======== SOURCE MATERIAL

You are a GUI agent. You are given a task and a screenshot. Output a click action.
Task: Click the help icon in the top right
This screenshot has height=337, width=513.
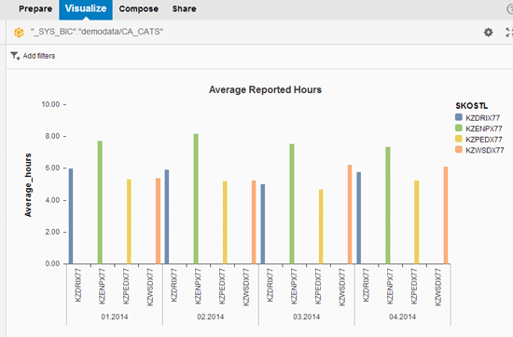pos(510,9)
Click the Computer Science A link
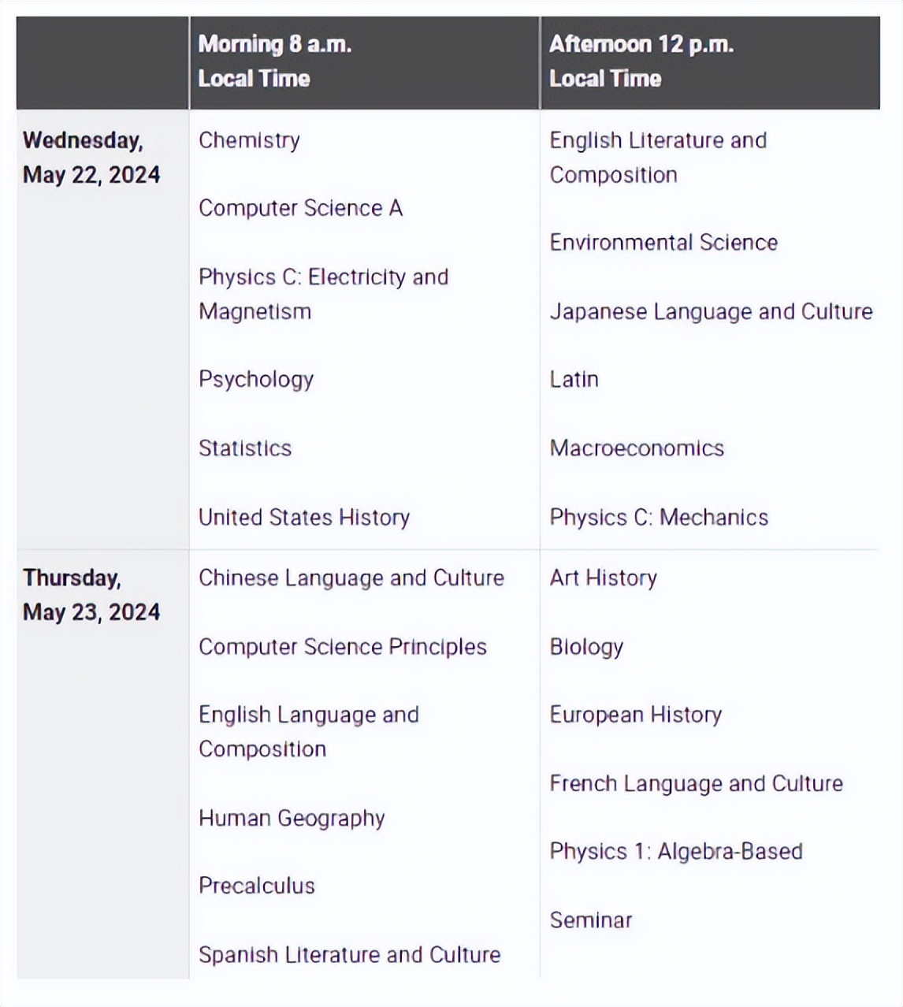Screen dimensions: 903x1007 (x=300, y=208)
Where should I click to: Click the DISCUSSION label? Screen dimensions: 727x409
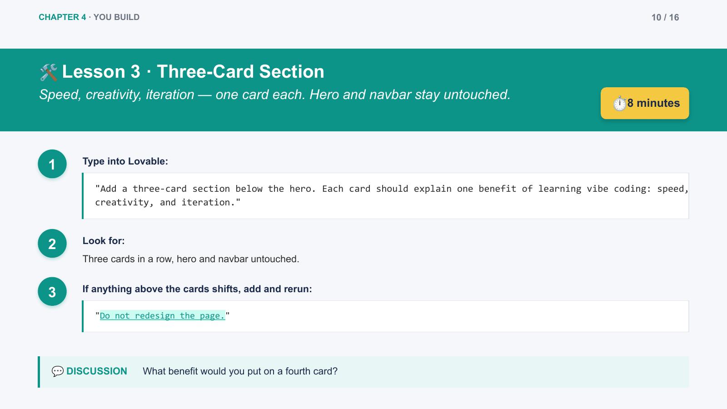coord(97,371)
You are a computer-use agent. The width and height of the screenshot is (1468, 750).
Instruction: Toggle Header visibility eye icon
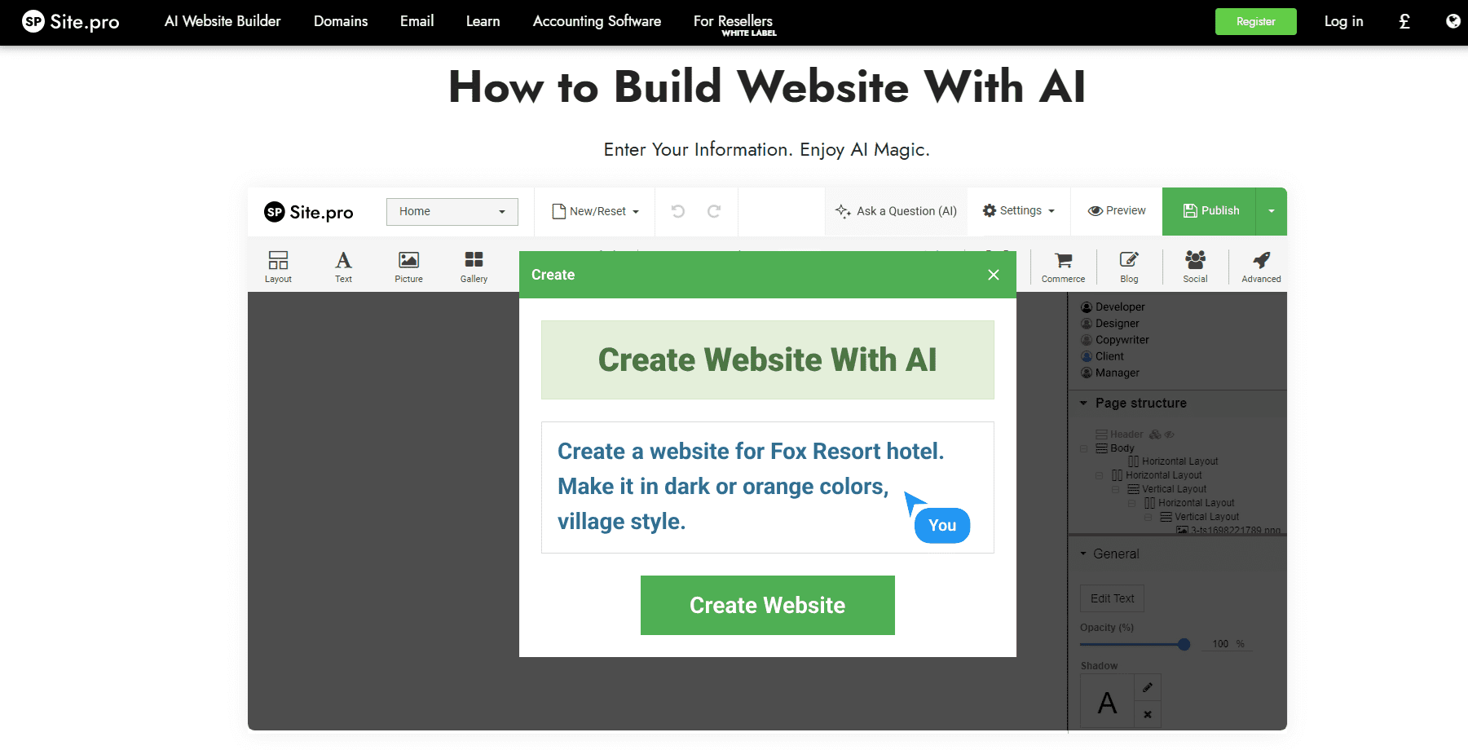(x=1170, y=435)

================

▶ _YOUR INSTRUCTIONS_
With the pictures removed, print the entries above exactly.

▶ _RESULT OF THIS EXERCISE_
You are a GUI agent. You are given a task and a screenshot. Output a click action.
Task: Click the help icon in the top right
This screenshot has height=337, width=513.
pos(510,9)
Click the Computer Science A link
Screen dimensions: 903x1007 (x=300, y=208)
Where should I click to: Click the DISCUSSION label? Screen dimensions: 727x409
coord(97,371)
You are a computer-use agent. The width and height of the screenshot is (1468, 750).
Instruction: Toggle Header visibility eye icon
(x=1170, y=435)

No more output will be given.